The tightness that had seized me just before became clear, and guilt consumed me. I was going to leave my mother, but mostly my brother. It might have been the last time we bothered the ants together, because he would grow up and I would not be able to turn back the hands of time. Likely, I would return sooner or later, but would he be there waiting for me?
I was reminded of Ryan, of what I had done with him - and what I was doing, unwillingly, even at that moment. And in seeing my mother and brother together, I realized that it wasn’t just that, no; they would really become the family of three that I had always seen, and this time because of me.
“When will we do it again, Naty?”
His big eyes stared at me, with a smile on his lips that I feared would fade before long.

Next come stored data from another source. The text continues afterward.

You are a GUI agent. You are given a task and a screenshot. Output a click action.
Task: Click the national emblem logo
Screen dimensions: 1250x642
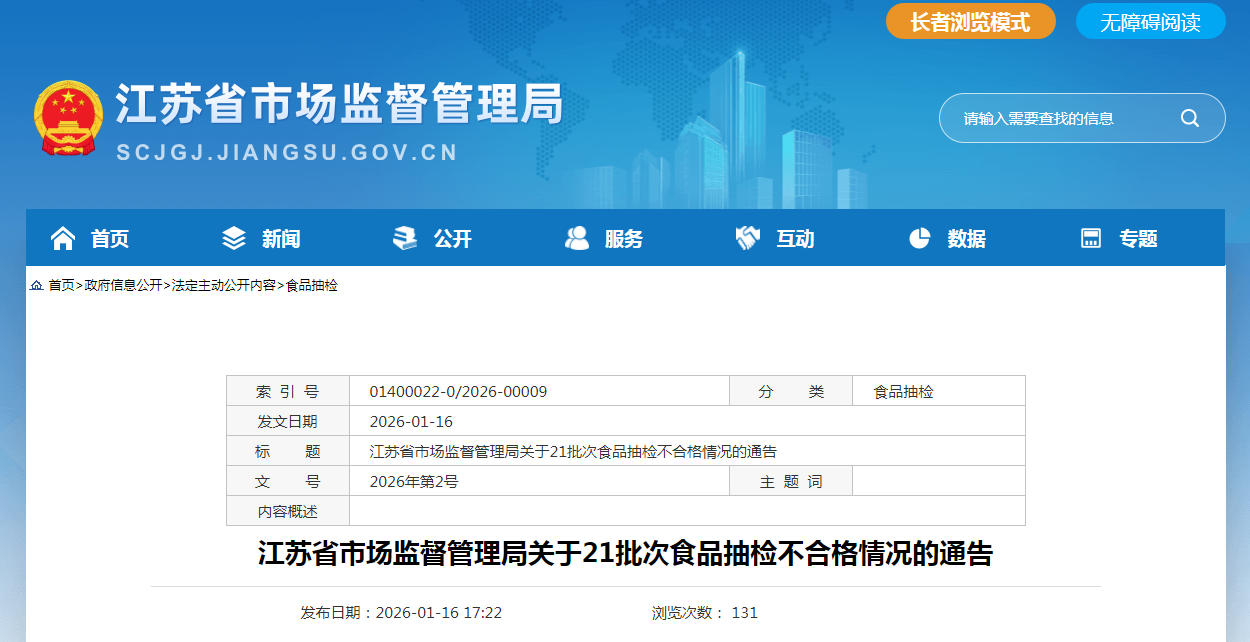pyautogui.click(x=69, y=118)
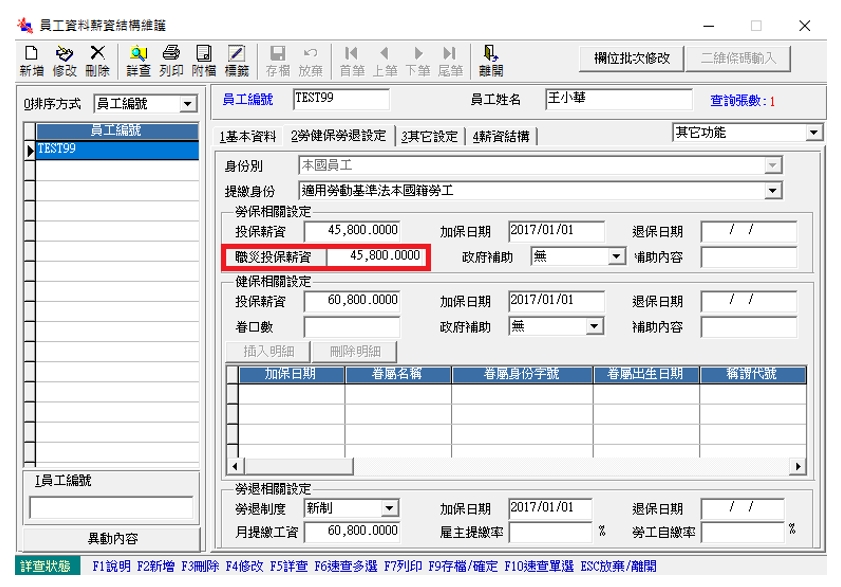Screen dimensions: 841x587
Task: Click the 刪除 (delete) toolbar icon
Action: click(x=97, y=60)

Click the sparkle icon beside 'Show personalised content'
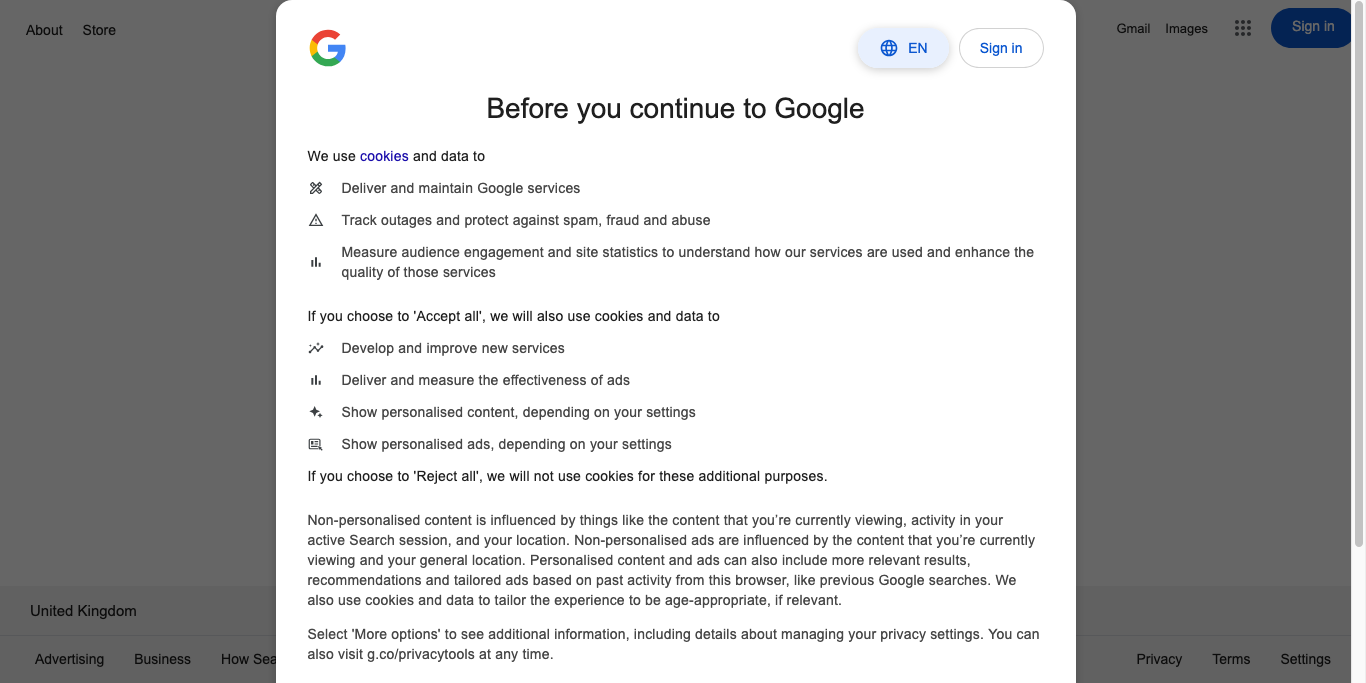point(316,412)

And so, I lied.
“Soon, Jimmy, soon.”
I tousled his hair and he squinted, pleased; I felt like a worm in knowing I was telling him a lie, for that moment would not come.
I had let my mother drive Jimmy home without saying more than necessary. As soon as the Ford Focus restarted, I tried to resist the urge to look at the time. I attempted to take two steps, but the truth was that I could not take my eyes off those ants. In looking at them I imagined Jimmy still there, beside me; and when I couldn’t take it any longer and looked at the time, I told myself that I could stay with him a little longer, because it was just after five o’clock, and what could I possibly have to do that was so important that I wouldn’t still be with him?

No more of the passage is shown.